=== Extract ===
====

The Tone Bender, designed by Gary Hurst, is claimed as the first footswitch-type effects box. The Rangemaster tone booster, issued around this time, is another contender for the title. The Tone Bender is a crude box with pointer switches for Level and Attack. The sound was an even cruder rasping fuzz. By the following year it was priced at £14 14s 0d, and attracted use by groups like the Pretty Things and the Merseybeats. Among the first records to feature fuzzed guitar were P J Proby's "Together" (1964, guitar by J Page) and the Yardbirds' "Heart Full Of Soul" (1965, guitar by J Beck).
New fuzz boxes included the WEM Pep Box and the Vox Distortion Booster, while another tape-echo device, the Binson Echorec, could be had for 110 guineas. WEM countered with the Copicat MkIII, still powered by valves. But the most interesting echo device of the year is Arbiter's Soundimension, which featured a rotating drum coated with tape-like metallic oxide and six tape heads ranged around it — one for record, one for erase, and four for echo repeats. It suffered from signal and treble loss due to lack of tape/head contact.
Fuzz boxes still going strong, with Arbiter's Fuzz Face introduced (and used by Jimi Hendrix) and a claimed 20 seconds sustain from the Tone Bender Mk II. The ads for the Mk II optimistically suggested "simulated sitar, violin, organ, cello and woodwind effects all possible". One of the earliest wah-wah pedals, and certainly the longest surviving, the Jen Cry Baby, is marketed.

====

=== Excerpted records ===
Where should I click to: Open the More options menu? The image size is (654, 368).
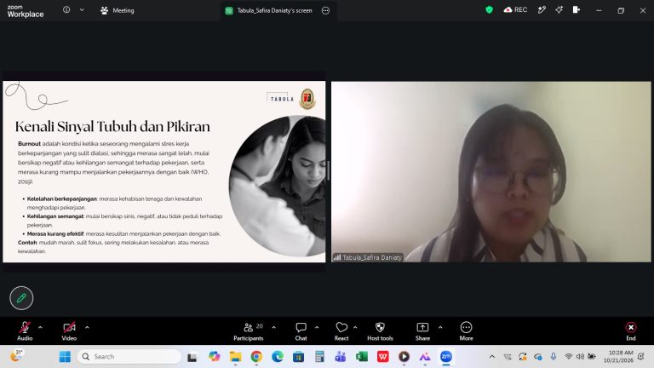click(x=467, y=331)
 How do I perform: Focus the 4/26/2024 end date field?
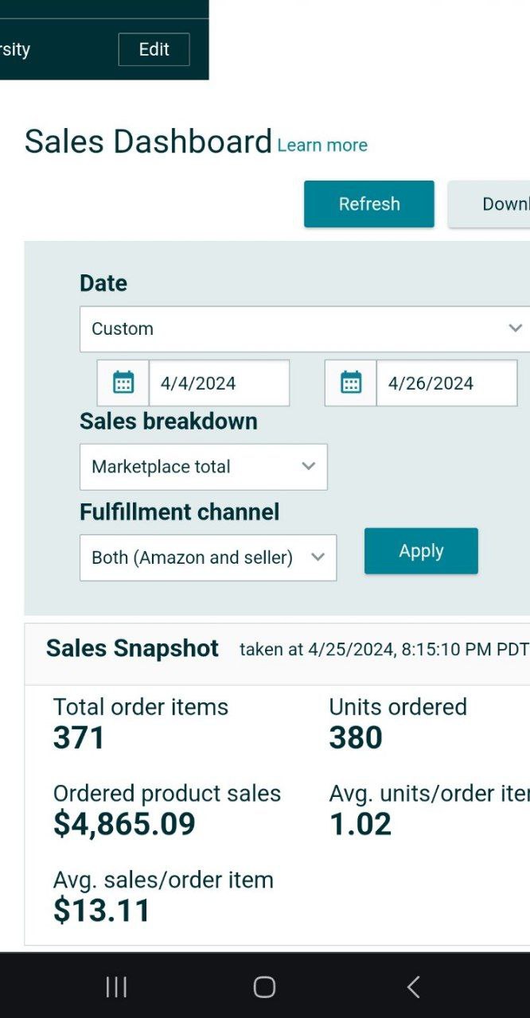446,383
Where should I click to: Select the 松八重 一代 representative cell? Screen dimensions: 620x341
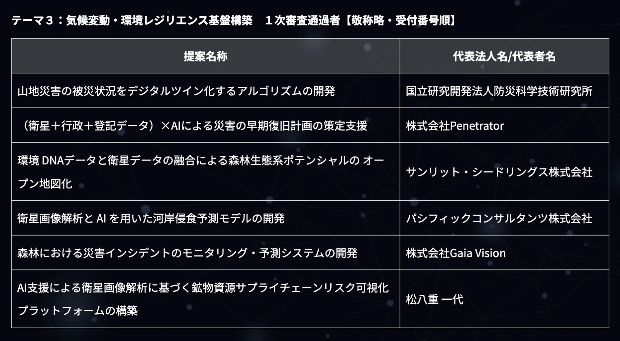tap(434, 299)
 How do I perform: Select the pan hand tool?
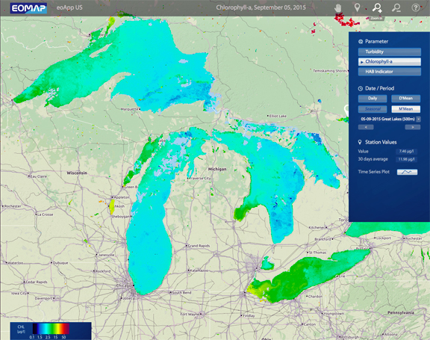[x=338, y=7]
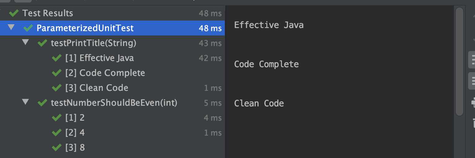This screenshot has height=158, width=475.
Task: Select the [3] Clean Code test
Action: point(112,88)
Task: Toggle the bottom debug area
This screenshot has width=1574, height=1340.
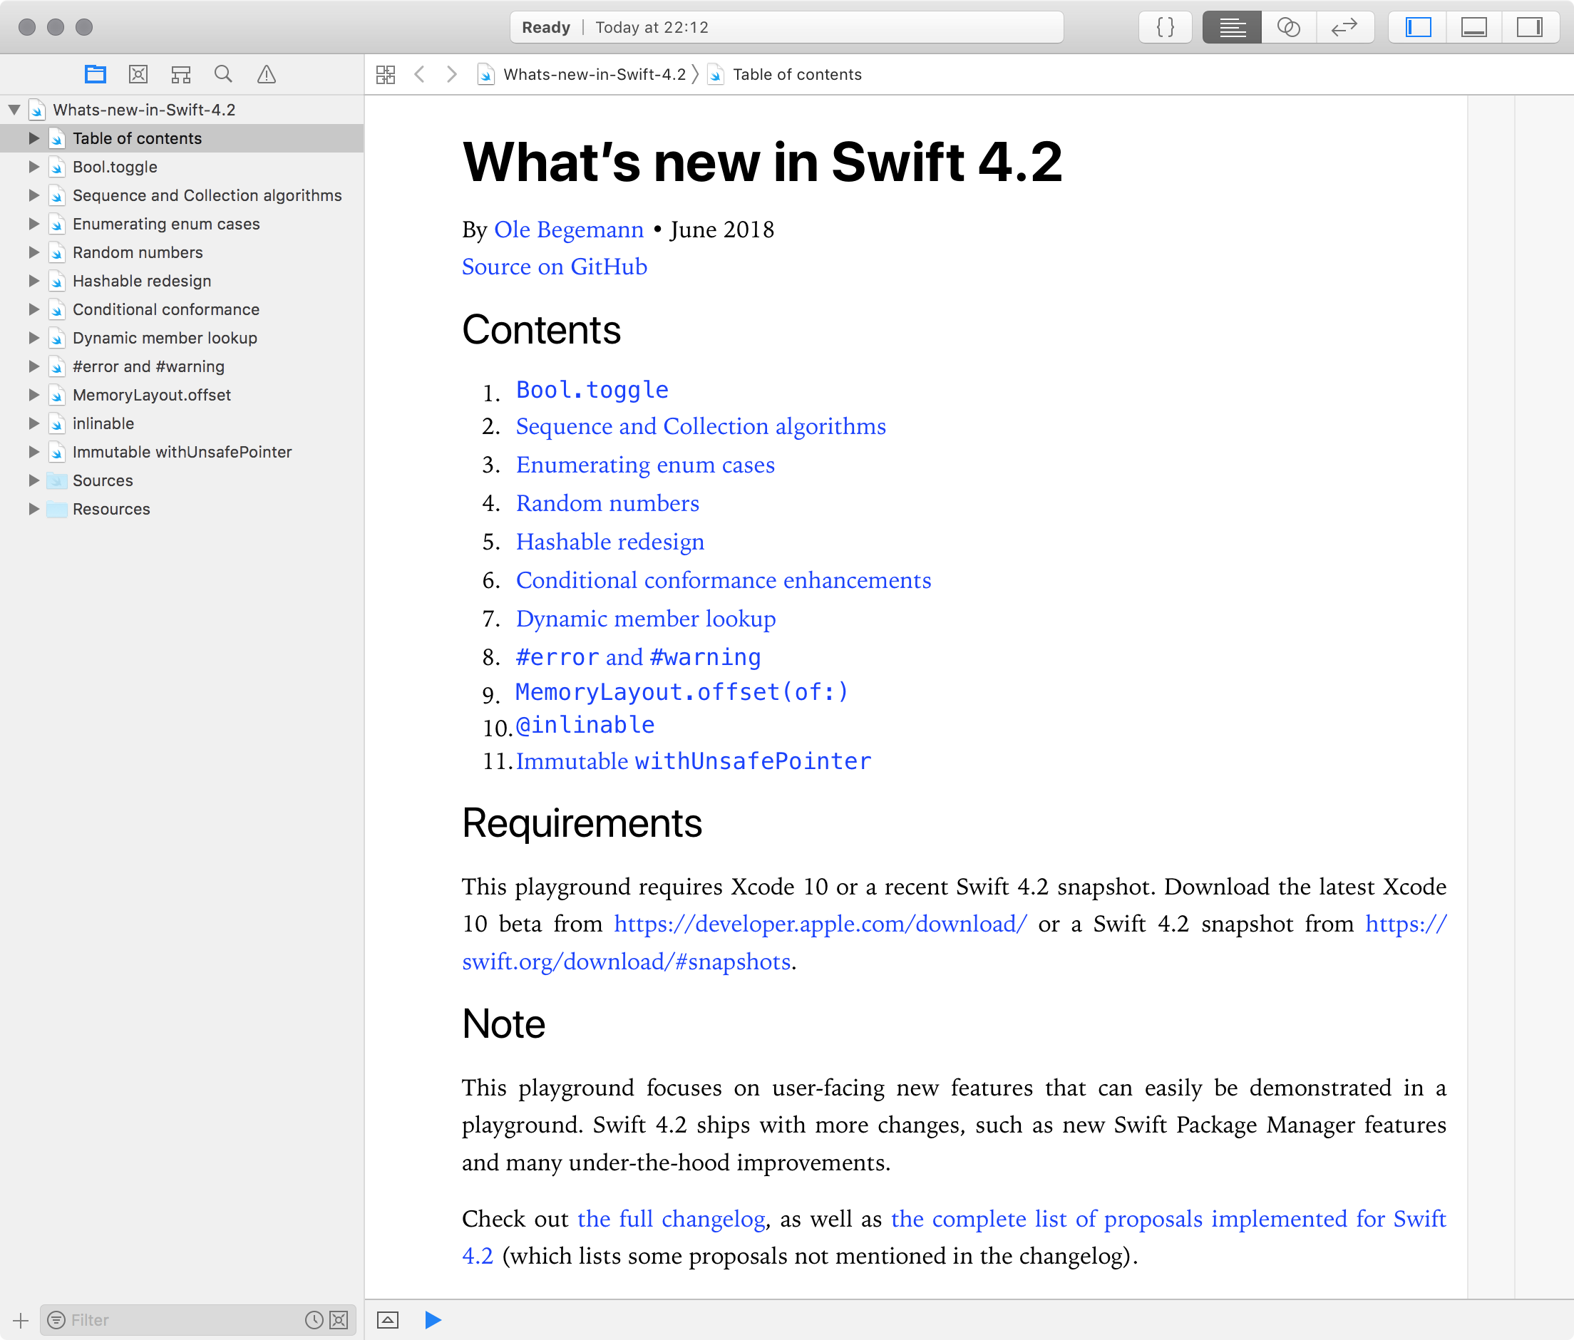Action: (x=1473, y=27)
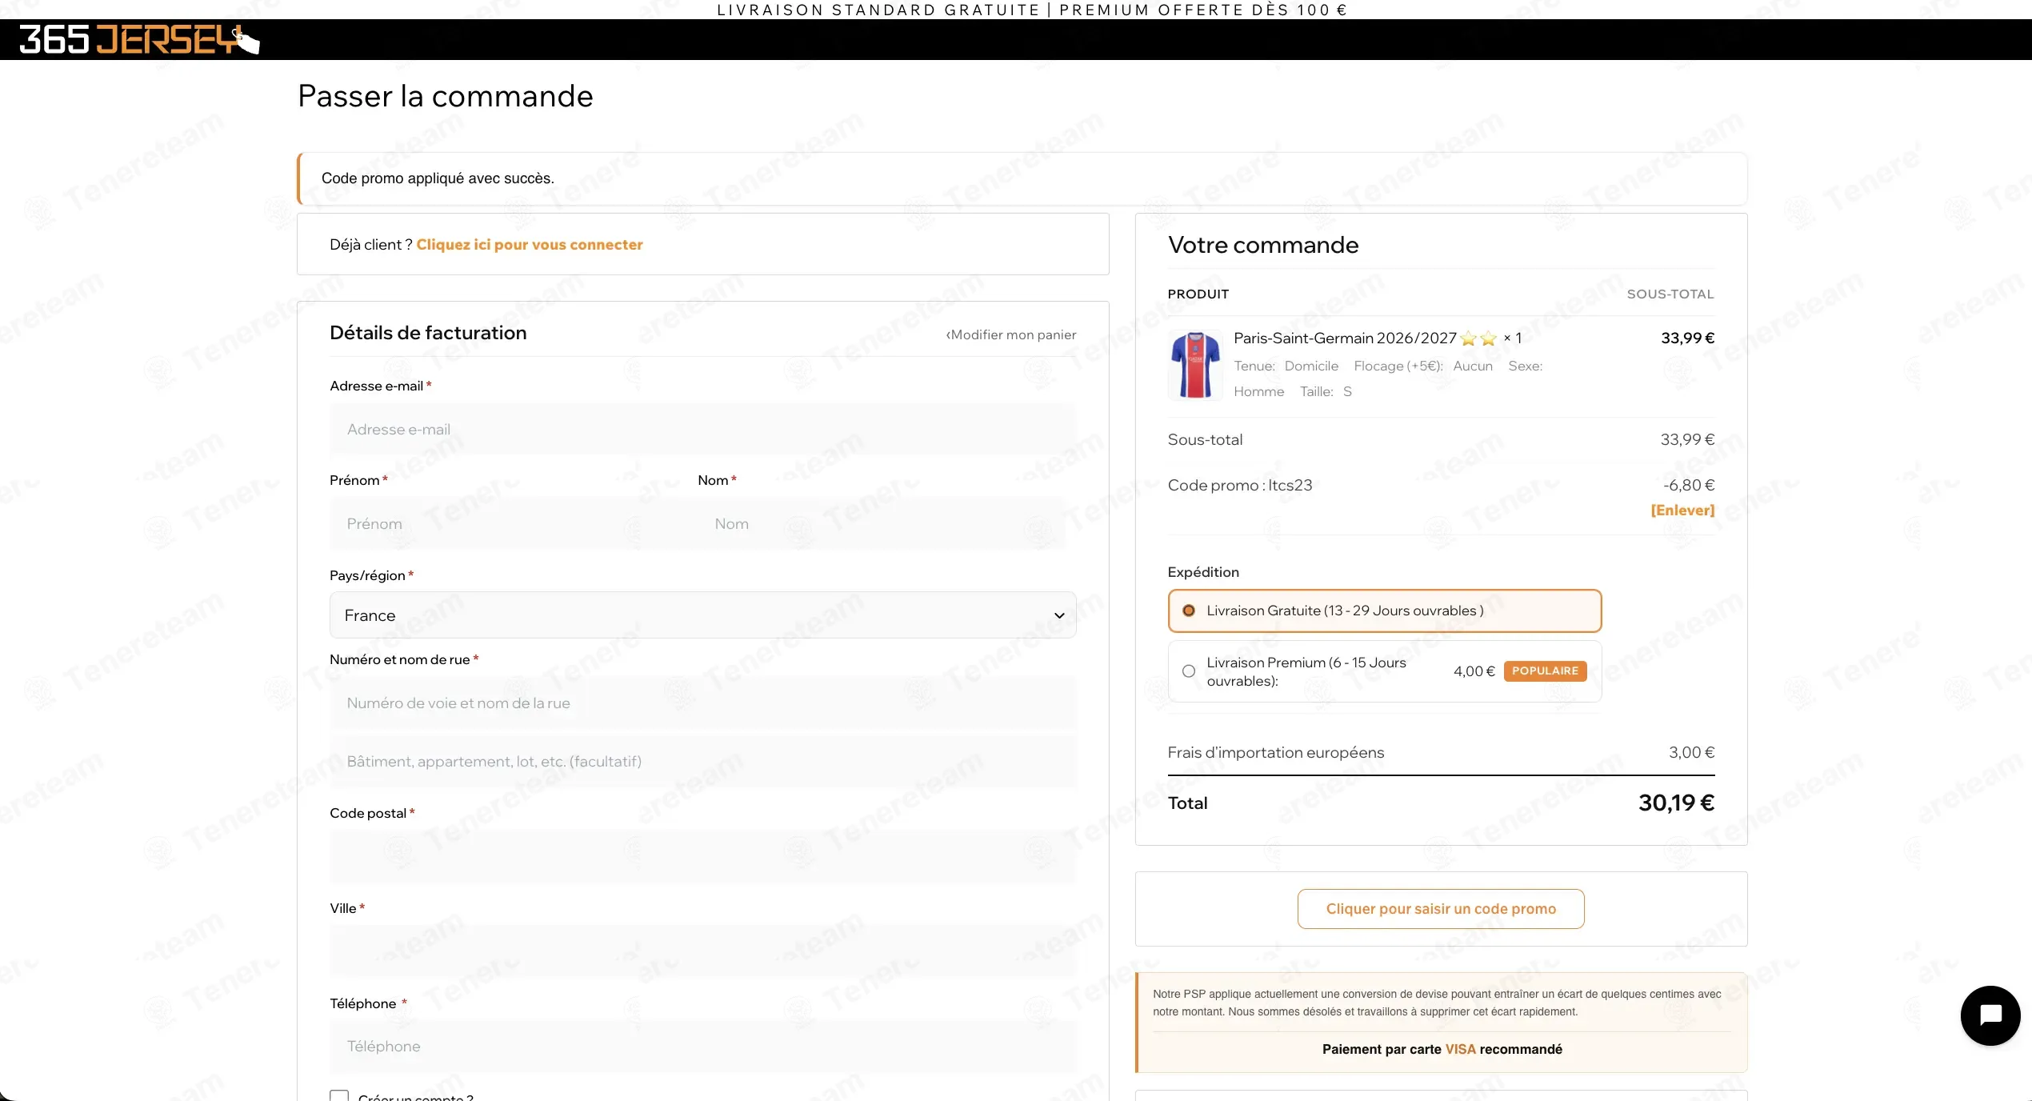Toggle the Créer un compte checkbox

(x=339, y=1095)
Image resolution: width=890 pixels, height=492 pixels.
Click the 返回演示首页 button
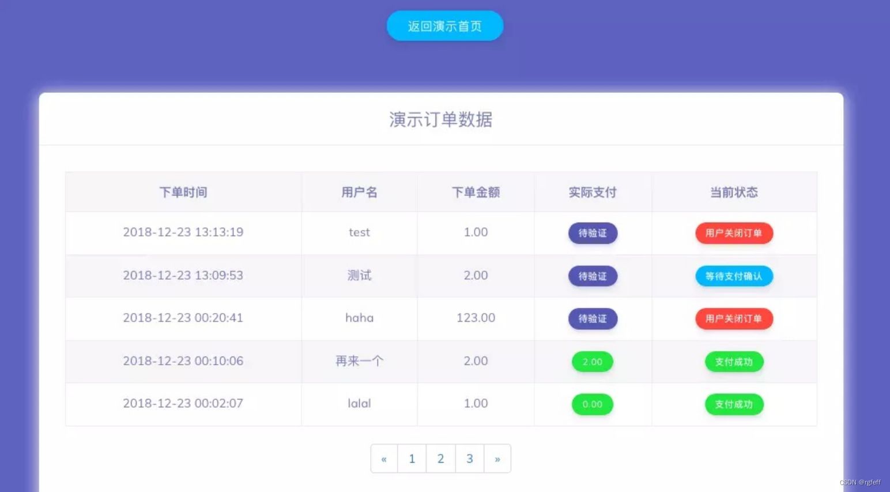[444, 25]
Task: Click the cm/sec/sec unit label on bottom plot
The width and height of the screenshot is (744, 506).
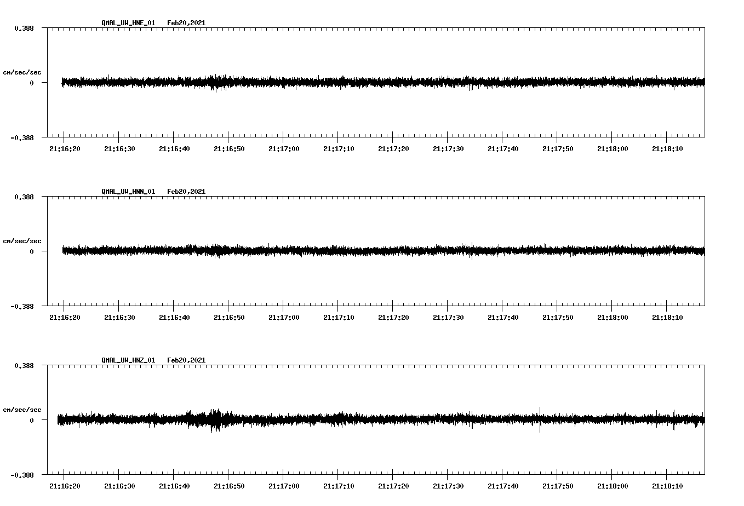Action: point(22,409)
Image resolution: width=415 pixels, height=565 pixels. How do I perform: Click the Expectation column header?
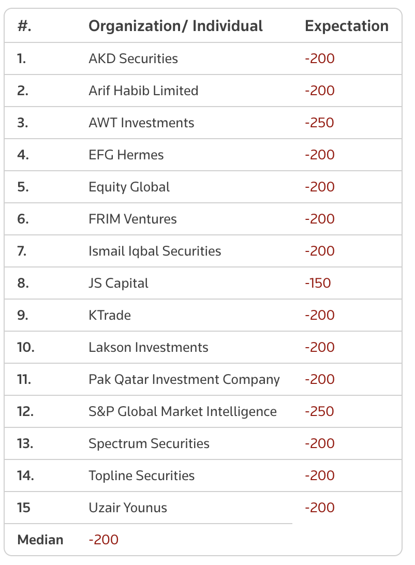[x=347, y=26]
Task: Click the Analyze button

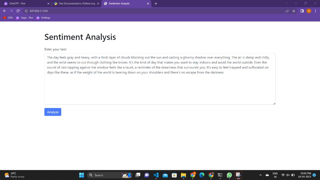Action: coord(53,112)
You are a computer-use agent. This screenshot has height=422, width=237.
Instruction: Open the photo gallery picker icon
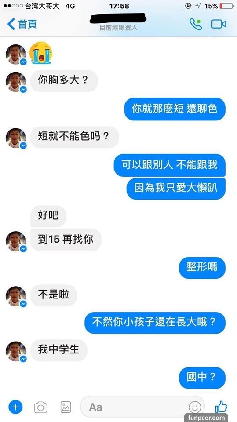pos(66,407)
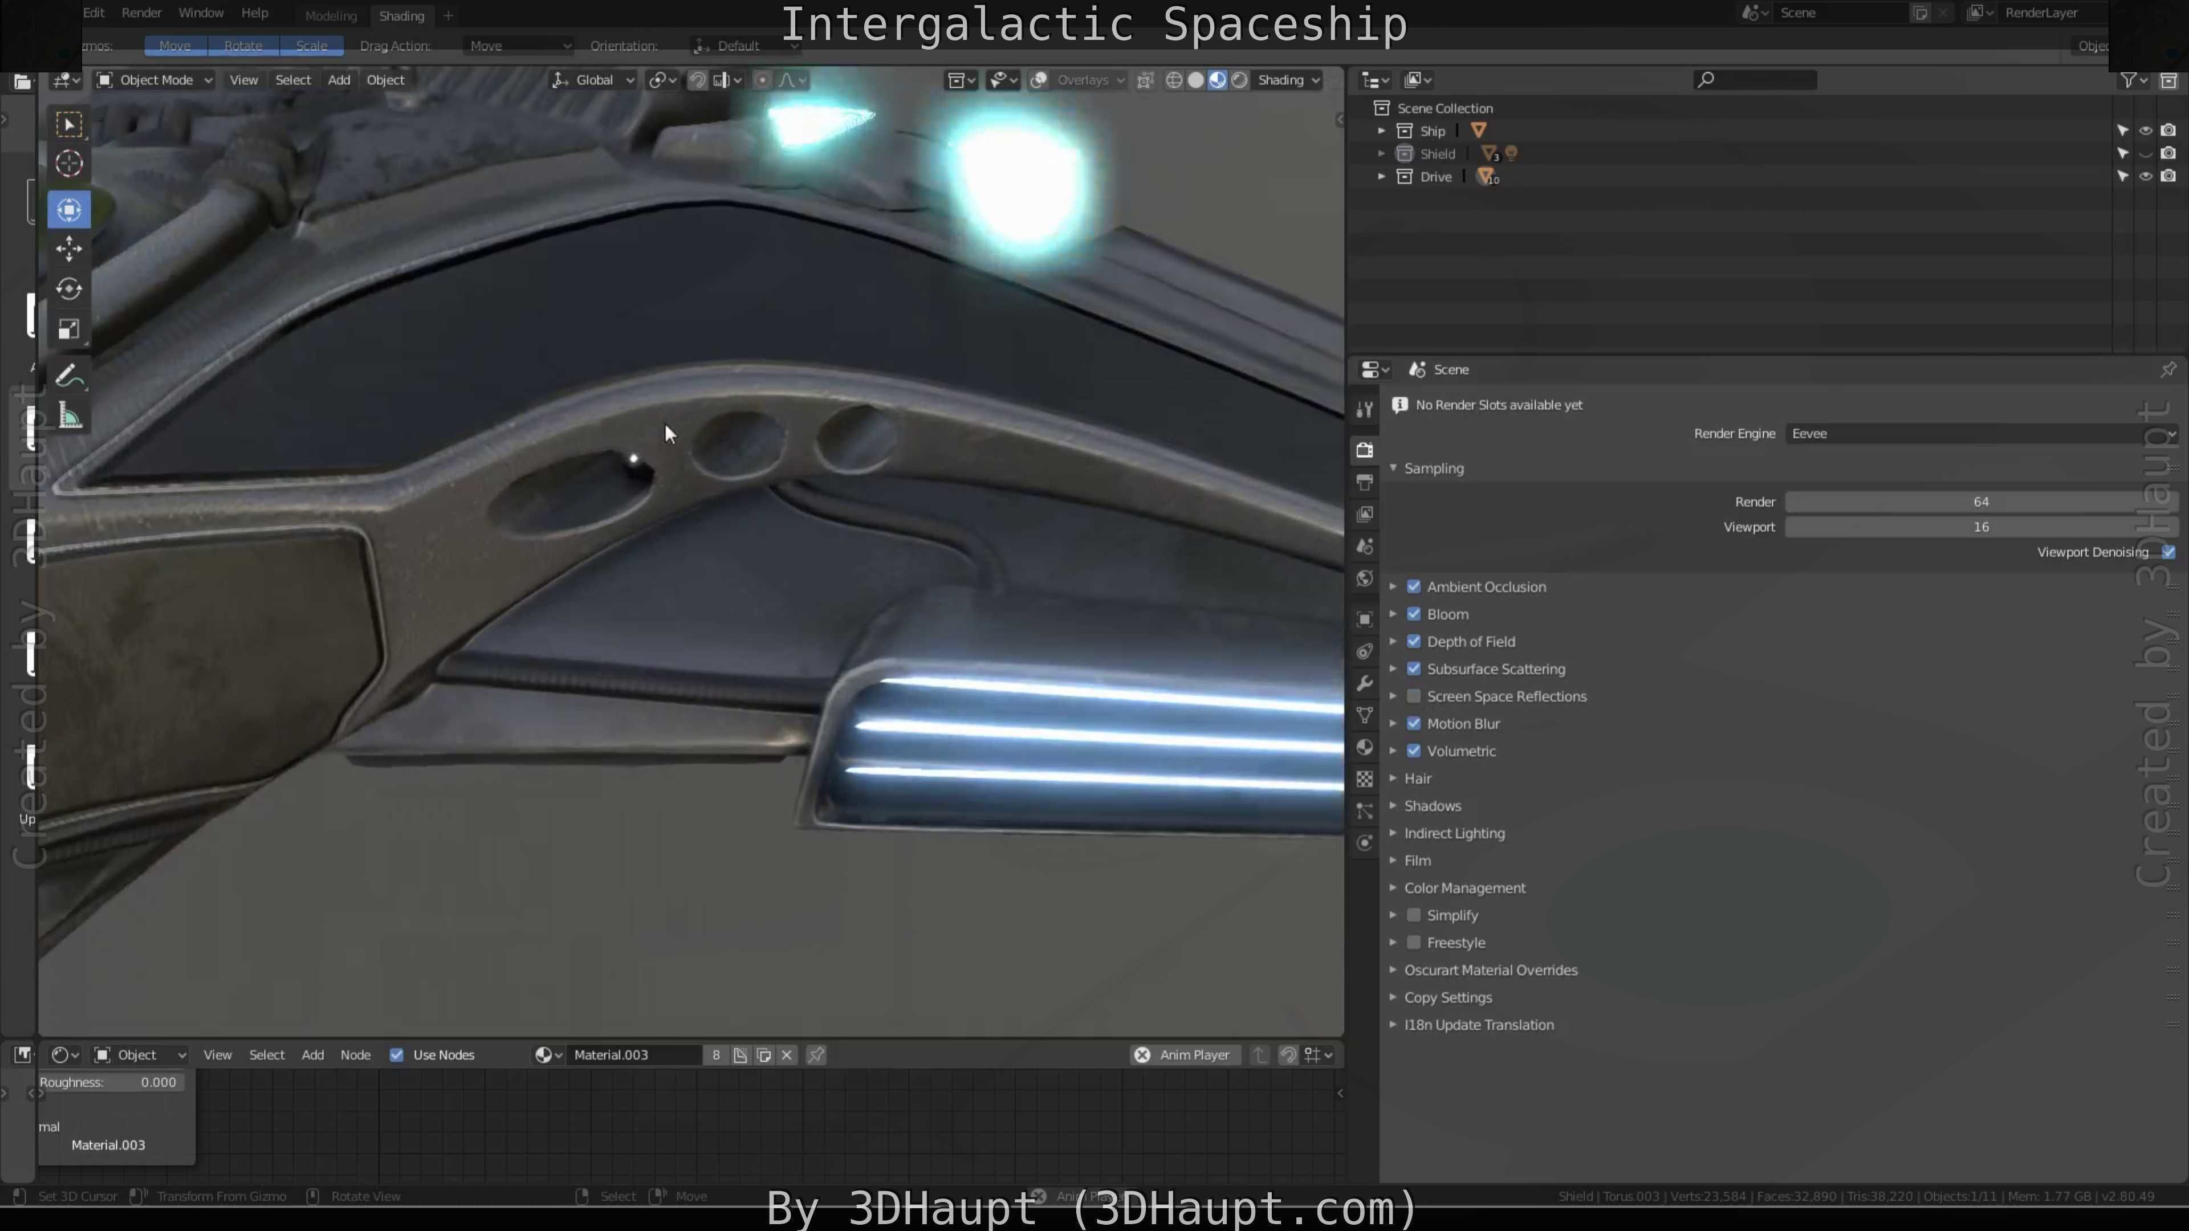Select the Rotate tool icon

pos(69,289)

====

=== Exercise instructions ===
A - In the passage on early guitar effects, what problem did Arbiter's Soundimension have?
B - Carry on the passage on early guitar effects after its last sentence.

=== Response list ===
A - It lost signal and treble because the tape and heads didn't make enough contact.

B -
Oddity of the year is Maestro's "Brass Horn", consisting of a chrome-lacquer horn, as on an old-fashioned record player, linked to a speaker to give a piercing top-end noise when plugged into your guitar. Not an overwhelming success. More significant was the discovery of tape phasing — playing two tapes of the same track in sync and altering the speed of one — by engineers at Olympic studio in London. The result is the whooshing tape-phasing of the Small Faces "Itchycoo Park". It would be nearly seven years before experts duplicated the effect electronically.
The year of the wah-wah, with all manner of companies copying the Cry Baby original. The most devastating examples on record include Eric Clapton on Cream's "White Room" and Jimi Hendrix almost everywhere on the "Electric Ladyland" double LP. WEM launch a stop-gap transistor version of the Copicat, the H75 type, and the following year bring out the proper model, the Mk III Solid State.
Two US companies, Heil and Kustom, market Voice Bags, where an amplified signal is fed into the player's mouth by a tube. The player stands close to a mike and "shapes" the resulting sound with mouth control. Best use this year is the track "Love Having You Around" from Stevie Wonder's "Music Of My Mind" LP. Rose-Morris market a pedal called a Squall, combining wah-wah, volume, "wind and surf" effects, some seven years after most surf groups had packed up their boards and Jazzmasters.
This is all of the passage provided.